### O QUE FAZER
Dê seguimento ao texto sobre a causa do povo palestiniano, começando logo depois da última frase apresentada.

-------- TEXTO PARA LER

Um território com espaço para todos e todas

Por Inês Pereira,
Ativista da ReAJ – Rede de Ação Jovem

 

Ao longo de décadas, o mundo tem estado de braços cruzados para um conflito que separa dois povos há demasiado tempo. Desde 1947 que o, até então, território palestiniano foi divido em dois Estados: um árabe e um judeu. A partir desta divisão aprovada pelas Nações Unidas (ONU) e chamada de “Plano de partilha” (Resolução 181), dezenas de outras resoluções foram aprovadas pela ONU para afirmar os direitos do povo palestiniano à autodeterminação. Um direito que ainda hoje lhes é negado. Hoje, Dia Internacional de Solidariedade com o Povo Palestiniano, é imperativo relembrar a importância de se olhar para a causa palestiniana e de a ver como uma causa de toda a humanidade.

----------------
-------- DADOS BRUTOS

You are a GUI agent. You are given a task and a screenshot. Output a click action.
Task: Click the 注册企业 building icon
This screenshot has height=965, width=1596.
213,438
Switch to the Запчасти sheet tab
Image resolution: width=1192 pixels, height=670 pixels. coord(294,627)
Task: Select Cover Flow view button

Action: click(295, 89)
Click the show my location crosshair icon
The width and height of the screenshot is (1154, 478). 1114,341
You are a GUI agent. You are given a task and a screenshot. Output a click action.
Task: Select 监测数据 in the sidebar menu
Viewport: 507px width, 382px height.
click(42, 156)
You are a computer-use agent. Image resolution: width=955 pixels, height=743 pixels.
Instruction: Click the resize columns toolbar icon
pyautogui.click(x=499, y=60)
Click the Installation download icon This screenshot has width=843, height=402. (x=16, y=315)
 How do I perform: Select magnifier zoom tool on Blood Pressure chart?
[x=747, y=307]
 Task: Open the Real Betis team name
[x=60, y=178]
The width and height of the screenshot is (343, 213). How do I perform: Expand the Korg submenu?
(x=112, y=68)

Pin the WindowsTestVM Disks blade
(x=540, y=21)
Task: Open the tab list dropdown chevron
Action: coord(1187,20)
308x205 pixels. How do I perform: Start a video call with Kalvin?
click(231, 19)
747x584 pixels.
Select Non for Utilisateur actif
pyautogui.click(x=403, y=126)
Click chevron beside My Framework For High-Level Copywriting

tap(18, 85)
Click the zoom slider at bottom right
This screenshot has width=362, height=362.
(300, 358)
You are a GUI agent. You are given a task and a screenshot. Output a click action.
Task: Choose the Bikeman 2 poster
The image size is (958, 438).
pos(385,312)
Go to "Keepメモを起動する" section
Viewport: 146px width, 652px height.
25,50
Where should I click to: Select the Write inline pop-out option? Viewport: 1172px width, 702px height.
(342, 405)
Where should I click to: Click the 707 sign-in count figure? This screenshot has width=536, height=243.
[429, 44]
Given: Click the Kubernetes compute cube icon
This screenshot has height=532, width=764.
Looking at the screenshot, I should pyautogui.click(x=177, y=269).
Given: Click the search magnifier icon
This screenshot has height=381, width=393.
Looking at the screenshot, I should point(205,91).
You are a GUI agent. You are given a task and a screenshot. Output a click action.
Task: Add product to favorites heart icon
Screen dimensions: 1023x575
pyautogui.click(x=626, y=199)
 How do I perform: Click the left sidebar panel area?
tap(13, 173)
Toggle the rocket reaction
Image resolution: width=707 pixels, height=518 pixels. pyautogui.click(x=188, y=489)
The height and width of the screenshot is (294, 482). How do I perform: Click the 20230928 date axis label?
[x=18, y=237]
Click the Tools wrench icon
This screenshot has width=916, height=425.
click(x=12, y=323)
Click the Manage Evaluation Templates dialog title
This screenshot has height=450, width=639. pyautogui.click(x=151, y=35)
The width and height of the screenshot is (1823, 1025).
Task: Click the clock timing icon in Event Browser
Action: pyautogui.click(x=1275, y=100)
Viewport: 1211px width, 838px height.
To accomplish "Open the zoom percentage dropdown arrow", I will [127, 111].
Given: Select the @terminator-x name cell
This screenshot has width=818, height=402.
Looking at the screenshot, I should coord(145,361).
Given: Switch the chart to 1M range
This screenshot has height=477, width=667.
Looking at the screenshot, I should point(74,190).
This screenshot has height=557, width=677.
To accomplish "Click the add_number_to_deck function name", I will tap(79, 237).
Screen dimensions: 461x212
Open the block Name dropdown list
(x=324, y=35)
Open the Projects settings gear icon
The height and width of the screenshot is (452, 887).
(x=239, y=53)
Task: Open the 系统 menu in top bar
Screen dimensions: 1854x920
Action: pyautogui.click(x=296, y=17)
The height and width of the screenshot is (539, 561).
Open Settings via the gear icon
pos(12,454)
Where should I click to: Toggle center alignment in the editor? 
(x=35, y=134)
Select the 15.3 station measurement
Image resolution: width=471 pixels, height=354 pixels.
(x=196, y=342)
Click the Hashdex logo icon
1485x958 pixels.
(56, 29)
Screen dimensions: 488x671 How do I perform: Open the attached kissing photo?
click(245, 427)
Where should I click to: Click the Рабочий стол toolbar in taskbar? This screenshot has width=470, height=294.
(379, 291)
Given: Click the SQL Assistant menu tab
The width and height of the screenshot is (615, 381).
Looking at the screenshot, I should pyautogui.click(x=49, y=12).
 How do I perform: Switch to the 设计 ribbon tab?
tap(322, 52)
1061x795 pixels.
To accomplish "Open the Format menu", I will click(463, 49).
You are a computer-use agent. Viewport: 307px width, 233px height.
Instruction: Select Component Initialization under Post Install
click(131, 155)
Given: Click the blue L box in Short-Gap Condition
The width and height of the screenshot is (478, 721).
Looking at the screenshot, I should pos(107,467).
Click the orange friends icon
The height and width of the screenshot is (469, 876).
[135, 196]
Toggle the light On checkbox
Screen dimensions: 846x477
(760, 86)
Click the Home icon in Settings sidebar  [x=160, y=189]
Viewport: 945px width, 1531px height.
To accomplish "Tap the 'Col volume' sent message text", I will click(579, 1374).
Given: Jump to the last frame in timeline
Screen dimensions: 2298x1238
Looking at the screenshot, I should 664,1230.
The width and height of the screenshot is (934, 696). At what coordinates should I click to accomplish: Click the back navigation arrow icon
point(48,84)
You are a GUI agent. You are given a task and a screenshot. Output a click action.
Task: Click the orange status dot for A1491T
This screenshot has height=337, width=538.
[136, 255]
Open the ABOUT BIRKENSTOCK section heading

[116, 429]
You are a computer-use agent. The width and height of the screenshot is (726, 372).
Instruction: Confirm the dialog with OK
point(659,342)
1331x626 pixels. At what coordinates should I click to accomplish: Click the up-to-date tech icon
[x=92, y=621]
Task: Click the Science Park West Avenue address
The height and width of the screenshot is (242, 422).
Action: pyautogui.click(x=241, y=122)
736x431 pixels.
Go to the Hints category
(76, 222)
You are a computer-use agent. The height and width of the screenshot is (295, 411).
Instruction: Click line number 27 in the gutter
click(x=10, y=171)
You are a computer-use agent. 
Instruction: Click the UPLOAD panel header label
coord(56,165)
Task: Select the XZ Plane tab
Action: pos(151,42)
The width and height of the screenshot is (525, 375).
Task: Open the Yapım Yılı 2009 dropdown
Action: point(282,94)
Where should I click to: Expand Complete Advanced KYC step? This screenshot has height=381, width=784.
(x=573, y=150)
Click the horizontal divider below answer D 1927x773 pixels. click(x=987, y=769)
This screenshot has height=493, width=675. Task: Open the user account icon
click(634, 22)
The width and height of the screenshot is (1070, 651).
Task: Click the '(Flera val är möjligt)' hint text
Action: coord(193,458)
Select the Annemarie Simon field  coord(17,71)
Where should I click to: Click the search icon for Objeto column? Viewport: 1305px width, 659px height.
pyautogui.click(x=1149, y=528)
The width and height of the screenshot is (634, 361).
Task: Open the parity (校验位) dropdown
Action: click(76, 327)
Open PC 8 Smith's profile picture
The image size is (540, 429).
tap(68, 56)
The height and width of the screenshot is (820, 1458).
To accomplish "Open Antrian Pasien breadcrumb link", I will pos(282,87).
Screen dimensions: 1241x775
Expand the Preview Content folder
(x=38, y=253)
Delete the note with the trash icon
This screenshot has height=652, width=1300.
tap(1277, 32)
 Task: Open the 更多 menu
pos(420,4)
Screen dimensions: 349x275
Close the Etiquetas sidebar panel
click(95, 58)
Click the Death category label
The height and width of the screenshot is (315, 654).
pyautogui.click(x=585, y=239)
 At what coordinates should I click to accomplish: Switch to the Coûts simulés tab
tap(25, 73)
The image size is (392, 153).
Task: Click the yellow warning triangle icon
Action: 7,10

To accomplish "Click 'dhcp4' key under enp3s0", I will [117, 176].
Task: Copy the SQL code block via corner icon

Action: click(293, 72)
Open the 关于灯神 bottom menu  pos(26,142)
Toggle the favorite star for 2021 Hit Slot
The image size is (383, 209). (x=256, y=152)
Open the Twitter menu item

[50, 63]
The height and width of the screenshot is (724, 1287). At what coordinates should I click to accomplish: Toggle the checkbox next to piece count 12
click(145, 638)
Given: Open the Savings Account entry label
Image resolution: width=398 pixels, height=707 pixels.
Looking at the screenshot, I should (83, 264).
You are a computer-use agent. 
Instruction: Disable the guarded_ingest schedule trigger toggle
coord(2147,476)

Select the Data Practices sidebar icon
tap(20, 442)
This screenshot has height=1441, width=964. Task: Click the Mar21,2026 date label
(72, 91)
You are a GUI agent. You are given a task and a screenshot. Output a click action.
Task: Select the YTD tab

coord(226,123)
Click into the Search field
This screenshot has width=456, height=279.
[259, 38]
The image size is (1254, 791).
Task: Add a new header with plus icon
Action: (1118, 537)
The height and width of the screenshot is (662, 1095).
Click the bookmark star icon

----------------

### RESPOSTA ABAIXO
 

Setenta anos de ocupação

O estabelecimento do Estado de Israel no antigo mandato britânico da Palestina causou o massacre de mais de 15 mil pessoas palestinianas e o deslocamento de cerca de 750 mil pessoas palestinianas, que foram expulsas ou que fugiram das suas casas e que se tornaram pessoas refugiadas na Cisjordânia e em Gaza, e em países vizinhos. Segundo a ONU, o povo palestiniano é a maior população refugiada no mundo, superando os 5 milhões. A expulsão e expropriação de centenas de milhares de pessoas palestinianas é conhecida como a Nabka ou “catástrofe”, que marca a destruição de vilas e cidades palestinianas para estabelecer comunidades judaicas e a expulsão da presença da cultura palestiniana das terras que se tornaram parte do Estado de Israel.

Contudo, a ocupação israelita não se ficou por aqui e expandiu-se a um ritmo acelerado. Vários episódios evidenciaram a sua expansão de ocupação, como o marco reconhecido na Guerra dos Sete Dias, em 1967, quando Israel ocupou a Faixa de Gaza, a Cisjordânia e Jerusalém Oriental, entre outros territórios.  Como resultado, Israel aumentou o território em 50% e, neste momento, ocupam 78% da área destinada à Palestina, como indicado pela ONU.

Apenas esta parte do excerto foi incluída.